If we want to highlight the image on the page, very tricky. We don’t have the coordinates of image in OCR text. Would be tricky once we get to searching within book. We’ll come back to that

IIIF has support for coordinates

Backup search technology
If index server is down, do we want a fallback?
Yes, we would have a backup search technology

Stopwords – we’ll probably tweak these over time
If there’s a particular word we don’t want to index we would add it to that list
Shouldn’t effect complexity
Would need to re-index to add new ones, so get close as possibility at beginning
Would be good to pay attention to up front
Eliminate articles in 10 most common languages in corpus

Get a list of which non-stopwords appear most commonly

Now basic search would be results on a page

Indexing at Item or Page level?
Affects how we handle results ranking
If we’re searching on European starling, if there’s a book about it and it’s not in the title, and we get 40 pages that mention that, how should we handle that?
But if we’re indexing at page level,
Would it make sense to index also at an item level?

What are we indexing?

Maybe it makes sense to do a survey of users,
Do you like this or this one?
Which one is most helpful?

Stemming -- Plural one is pretty important

Ranking – indexing engine

Collection as a facet? Existing BHL collections could be something that we could facet on
User defined collections gets tricky with user accounts

Metadata – building a query

Faceting on copyright status might be messy on that because it’s not a controlled field

Fifteen terms for rights statements– DPLA, Europeana catagoeries may be good fit for us. But it’s a separate effort.

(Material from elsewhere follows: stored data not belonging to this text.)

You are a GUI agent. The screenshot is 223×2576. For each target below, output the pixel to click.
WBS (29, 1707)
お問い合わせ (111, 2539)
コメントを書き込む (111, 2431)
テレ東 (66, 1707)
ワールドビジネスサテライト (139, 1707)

Mike and Joel will pull something together
Lean more towards index per page

USER FEEDBACK FORM
Members approved adding new categories to the Feedback Form to help streamline incoming issues
Details will be forthcoming

CONTRIBUTOR
This is from the EABL team, specifically a desire to capture a scanning institution as well as the rights holder
Mike Proposed adding a table
Item currently associated with contributor
Add a table, item associated with this institution that role = contributor and this other institution that role = rights holder
Will need to look at reports, pulled by contributor

We’ll have to look at how this impacts ingest.

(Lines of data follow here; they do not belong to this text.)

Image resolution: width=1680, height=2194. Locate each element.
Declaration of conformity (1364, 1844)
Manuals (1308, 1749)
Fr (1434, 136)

Probably is right way forward, but is a significant amount of work.
Would like to get everything added at once in database including the fields proposed by DTWG

EABL will need to edit what we’ve already ingested so the sooner we can implement, the better as the body of material will continue to grow.
Mike – timeline for implementation would be probably a couple of weeks

Martin approved moving forward with the addition of the table / updates to the database
Joel will look into ElasticSearch some more

Mike – news about the Google book decision settled by Supreme Court. Does that change what we want to ingest?
There’s like 8,000 items in IA that we’ve been avoiding
We had a number of reasons, other than just legal
Those were uploaded by Aaron Schwartz
Part of it was quality issues and duplication
Martin will think about it a bit more

Would be one line of code if we want to change

As far as BHL move goes, another round with legal dept, they requested more info and they’re reviewing

Trish – sent Joel and Bianca the metadata document, a couple of iterations with the group, Need to involve you with some conversations about workflow
Someone who has metadata for segments and those who don’t have any and would be creating it from scratch in Macaw. Mapping container and segment metadata or creating from scratch. Thinking about UI.

Joel to join May 5 – EABL call, 3pm EDT?